L’industria alimentare soffre di consumi interni stagnanti ma, almeno fino ad ora, è straordinariamente performante nell’export, dove tra l’altro si registra un accentuato dinamismo delle piccole e medie imprese. “Le imprese alimentari - ha detto Vacondio - hanno saputo reagire al calo della domanda interna potenziando l’export. Esso si è incrementato infatti, rispetto ai valori pre-crisi, dell’81%, contro i +29% del totale industria. Mentre l’export dei prodotti a indicazione geografica protetta ha registrato, negli stessi anni, un aumento del +145%. Sono dinamiche di grande valore strategico e ci sono ulteriori potenzialità”. “Dobbiamo però difenderci dai minacce come l’Italian sounding - ha commentato Vacondio a Winenews - e, soprattutto, l’etichetta a semaforo. La partita non è chiusa come molti pensano e tornerà sul tappetto. Mi auguro ci si comporti come fatto in precedenza, con tutto il Parlamento e tutte le organizzazioni a fare fronte comune contro questa minaccia”.
Sullo stato dell’arte del vino italiano è intervenuto anche il vicepresidente Federvini, Piero Mastroberardino, osservando che se il Made in Italy può avere significati diversi a seconda dei settori, per il vino “il concetto di territorio è totalizzante e non ammette mezze misure. E non può essere separato da quello di familiarità”. Sulle criticità che attraversa il settore, Mastroberardino ha detto a Winenews che “il mondo del vino ha delle problematiche al proprio interno che si ribaltano sulla sua competitività sia interna che internazionale. All’interno siamo in fase stagnante di consumi, non c’è crescita ma c’è qualificazione. Questo non deve essere un palliativo perchè la mancanza di crescita rappresenta in ogni caso un problema per un settore.
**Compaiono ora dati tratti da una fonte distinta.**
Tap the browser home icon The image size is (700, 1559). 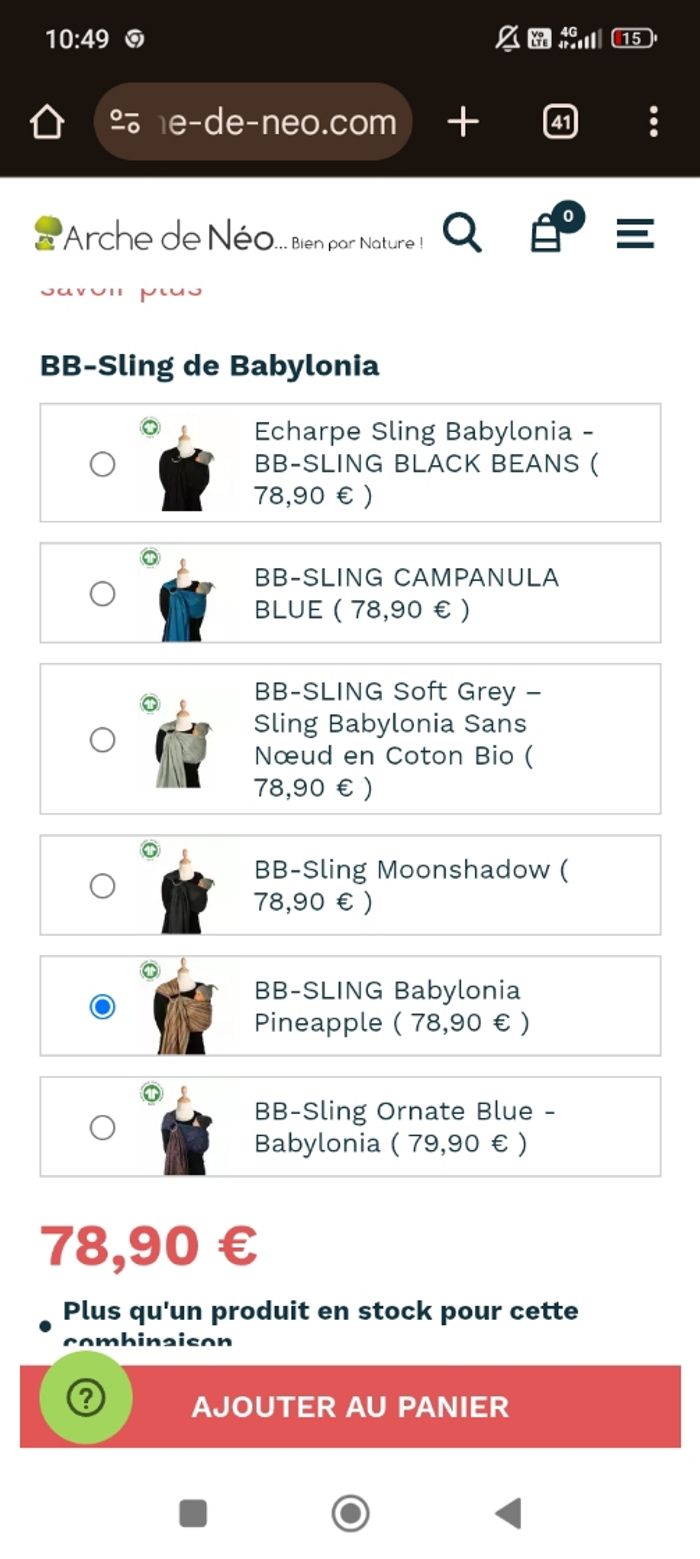47,122
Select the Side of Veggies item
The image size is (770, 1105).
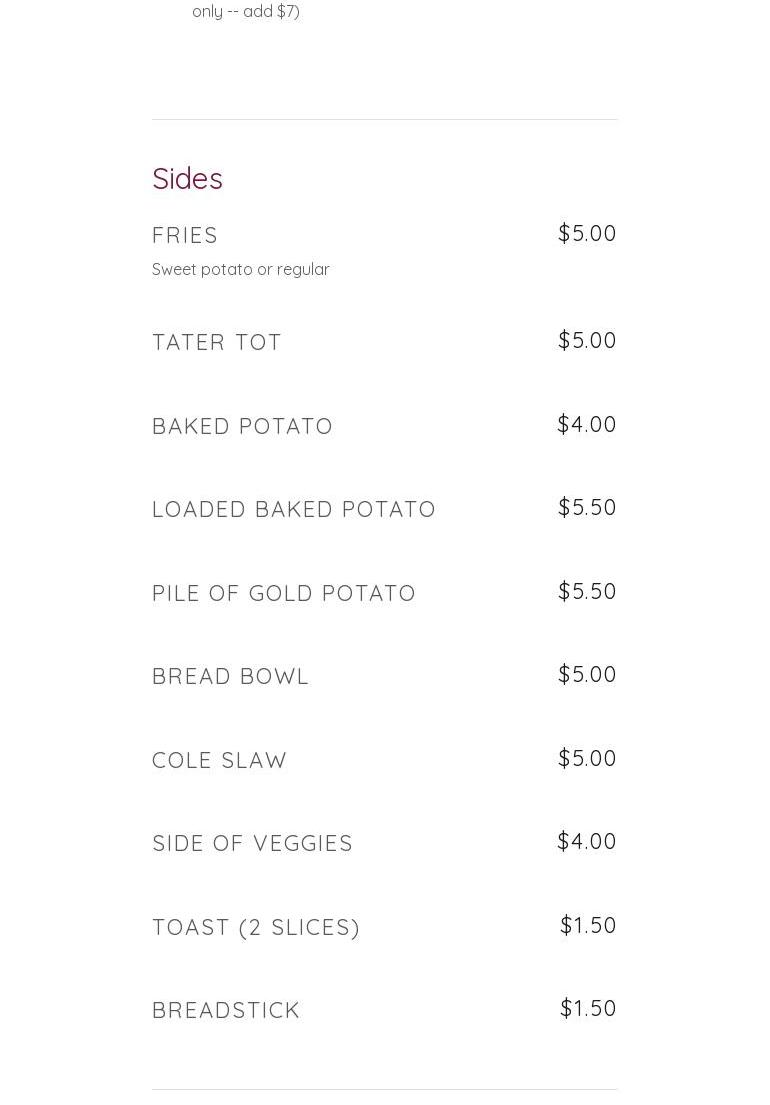[x=253, y=843]
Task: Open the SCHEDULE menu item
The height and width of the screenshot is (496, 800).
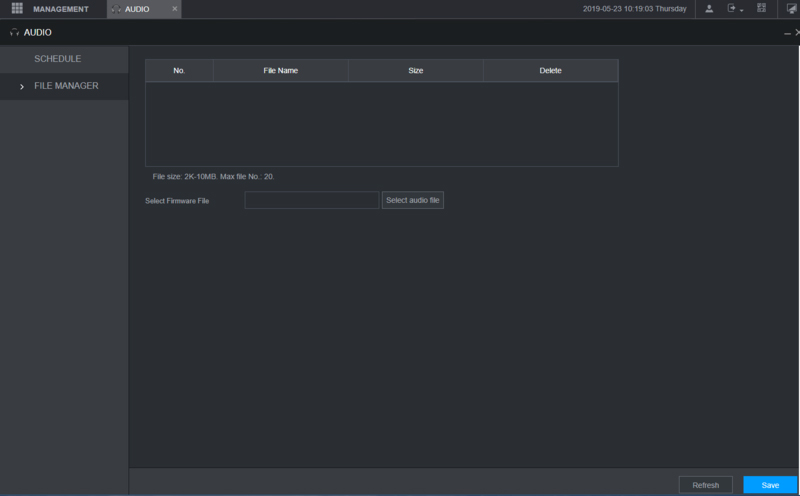Action: click(57, 59)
La ricerca di una crescita sui canali di esportazione a sua volta è un’opzione tracciabile ma alla condizione di fondo che è quella di mantenere un buon livello di valore, quindi di remunerazione di investimenti della filiera, perchè il problema principale è recuperare quote di valore, in quanto la nostra filiera ha problemi di efficienza, ha un peso burocratico non trascurabile e deve recuperare in termine del valore percepito del prodotto vino made in Italy. Questo è un gap antico, lo sta recuperando di anno in anno ma deve fare qualche passo ulteriore per raggiungere un risultato che proietti nel futuro questa filiera, soprattutto per gli alti investimenti che si sono fatti in questi anni sul fronte della riqualificazione produttiva e della sostenibilità”.
Fondamentale, in ogni caso, investire in promozione. E così, dopo Stati Uniti e Cina, dove l’Ice da tre anni ha attivato una campagna istituzionale promozionale del vino italiano, l’Istituto sta pensando di sostenere la comunicazione e promozione del Made in Italy anche in altri Paesi, come anticipato a Winenews da Ines Aronadio, direttore del Coordinamento per la Promozione del Made in Italy. “Stiamo pensando - ha detto Aronadio - a quei Paesi che hanno concluso accordi di libero scambio con l’Italia, quindi a brevissimo lanceremo una campagna in Giappone, orientata su prodotti particolari, tra cui i formaggi italiani che sono quelli più imitati in giro per il mondo”.